Start of Data supplied

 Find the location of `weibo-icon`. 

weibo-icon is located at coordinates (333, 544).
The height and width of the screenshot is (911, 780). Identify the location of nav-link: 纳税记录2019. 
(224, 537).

End of Data supplied
Start of Data supplied

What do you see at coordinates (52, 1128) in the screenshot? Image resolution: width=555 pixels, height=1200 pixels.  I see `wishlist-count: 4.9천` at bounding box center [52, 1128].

End of Data supplied

Rewrite the data beginning at the line that has "Find the location" and stopping after the line that has "(224, 537).", changing "location" to "position" and keeping everything else the same.

 Find the position of `weibo-icon`. 

weibo-icon is located at coordinates (333, 544).
The height and width of the screenshot is (911, 780). Identify the position of nav-link: 纳税记录2019. 
(224, 537).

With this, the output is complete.